§ SELECTED EXTRACT:
● ● ● ● ●

Even following these guidelines for data provision, the second group exhibits some factors due to their independent systems. These factors were systematized and presented in Table 2, in which each Hub is described according to its main aggregation functionalities according to the information available on its websites.

Table 2
Main features of non-member Hubs.

The analysis of Table 2 allows for an overview of the technological solutions used in the collection and availability of data from DPLA partners, giving the possibility to point out some aspects of the opportunities and challenges that data providers face in the search for integrated access.

In terms of opportunities, partner institutions gain benefits from partnerships, not only at the highest level, which is the relationship with the DPLA, but at the level of the partner institutions themselves which, by collaborating, they develop an important work of giving visibility to cultural content from different sources, expanding access to and preservation of history and their community memory. The challenges, on the other hand, are shown at different levels. As seen, issues related to universally known problems for data interoperability involving the technical part are present, which can be solved by choosing the available and appropriate technologies for each case. As for the content, the conflicts in interpreting each different type of digital object, whether they are digitized or born digital are observed.

Finally, influencing all these issues are the challenges related to governance. Each institution makes its own management and interoperability choices, which often creates conflicts when seeking to integrate their efforts. Therefore, it is reaffirmed that one of the main recommendations to overcome these challenges is that, from the beginning of a digital collection project, institutions must be concerned with aspects related to interoperability, avoiding isolation in single systems. Furthermore, it is evident that good practices in the creation, use or reuse of metadata patterns and schemas directly impact the integration capability.

● ● ● ● ●

§ RECORDS PROVIDED:
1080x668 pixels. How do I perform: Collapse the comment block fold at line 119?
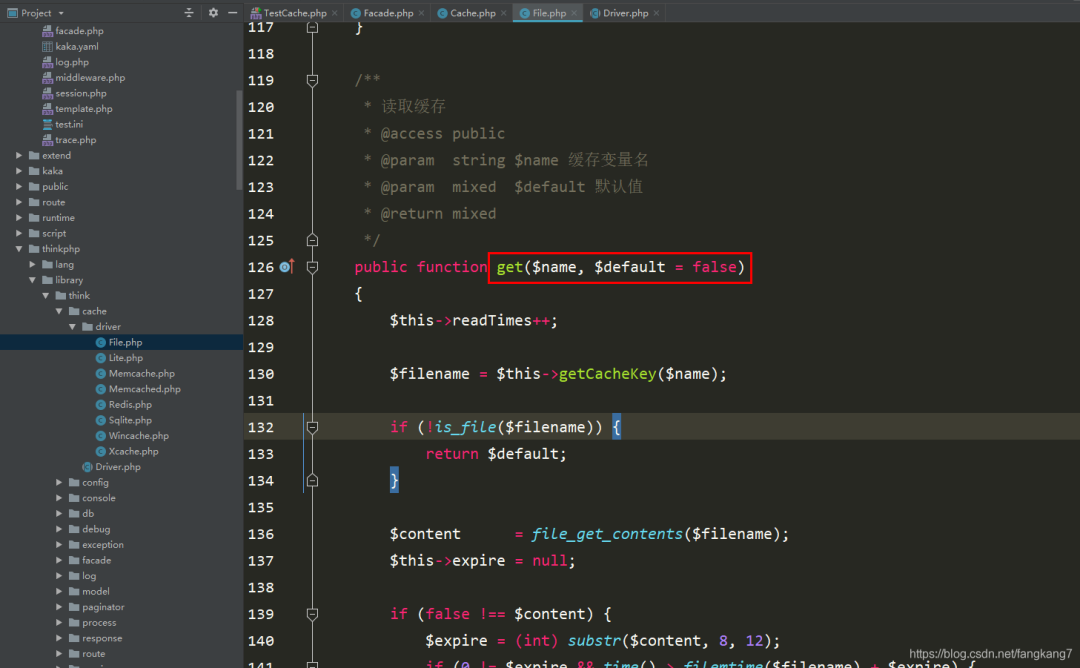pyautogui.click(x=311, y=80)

● ● ● ● ●

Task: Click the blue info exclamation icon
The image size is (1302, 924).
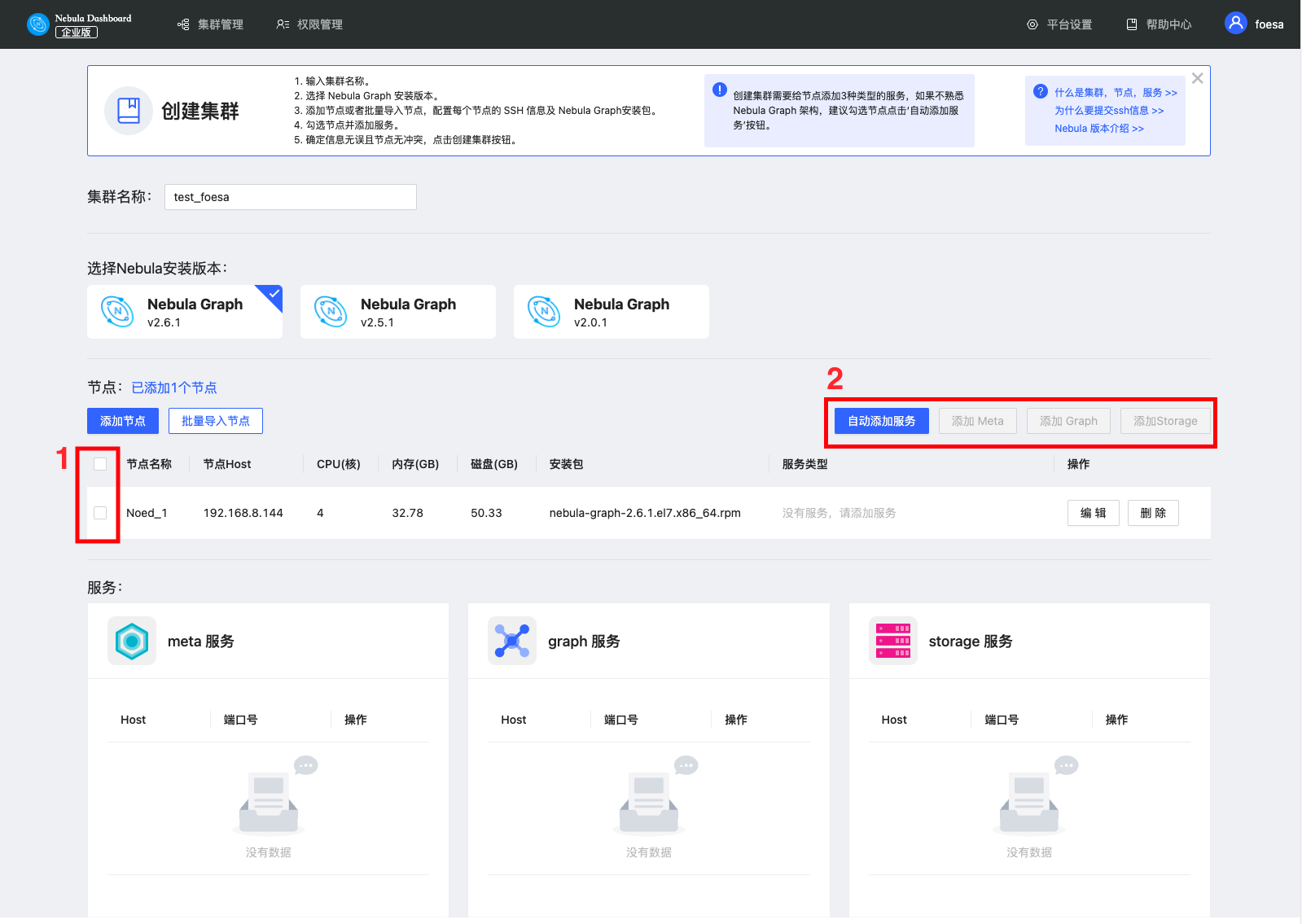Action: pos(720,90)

● ● ● ● ●

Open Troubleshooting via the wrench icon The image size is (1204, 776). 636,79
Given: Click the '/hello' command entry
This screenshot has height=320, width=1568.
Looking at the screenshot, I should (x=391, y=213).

● ● ● ● ●

§ STATED GOAL:
Could you resume the passage on DPLA Hubs and data interoperability, picking up after its final sentence? The items play no part here.

§ RESULT FOR THIS EXERCISE:
Therefore, the importance of implementing digital curation approaches that guide the different levels of management, from planning to use and reuse, is highlighted, aiming to warrant both the ability to exchange data, and, above all, to ensure that these data are valid and useful for different contexts of use.

5 FINAL CONSIDERATIONS

The proposal of this study, although not exhaustive, allowed the construction of inferences about the possibilities and challenges of data integration, through the information provided, both by the DPLA and by its Hubs. This information was validated along with the theoretical references, leading to the results and the discussions.

In this context, the most explicit finding is that great efforts are taken to integrate data. This is evidenced by the number of available solutions and the constant concern to improve them to ensure functional interoperability, consistency of workflows with the evolution of the web, data quality, including metadata and digital objects. This allows us to reflect that there are different possible dimensions to discuss data integration work. The DPLA study provided an overview of these possibilities, focusing on the processes inherent to the data aggregation from digital repositories of cultural heritage and collections.

The study found that these processes involve the necessary technological solutions for the computational functionalities and the engagement of data providers. All the DPLA Hubs feature programs to encourage and support the digitization and documentation of content, as well as guidelines to ensure quality and legal access rights. In due course, the study made it possible to highlight the important role of the DPLA in terms of improving users' experience with cultural heritage and collections, disclosing the possibility of multi-dimensioning the ways of transforming information into knowledge.

Thus, the importance of initiatives such as those of the DPLA and Europeana, among others, is highlighted. They promote and give access to their guidelines and technologies in free open access, so that new initiatives can be based to create their own systems, as well as to create interoperable systems based on these standards. Brazil is an example that has sought to develop in this direction, through the “Programa Acervo em Rede”, which promotes the digitization and documentation of the museum collections of the Brazilian Institute of Museums (Ibram). With the “Tainacan Project”, the first results of the initiative can already be verified from the repositories of the museums of the Ibram network, which publish their collections with the free software Tainacan, a solution based on WordPress. The next steps of the initiative are towards the provision of an integrated search portal, gathering museum collections and allowing data exchange in the Brazilian culture dimension.

  • 1
    Available on: https://europeana.eu/pt.
  • 2
    Available on: http://dp.la/.
  • 3
    Available on: http://dp.la/map.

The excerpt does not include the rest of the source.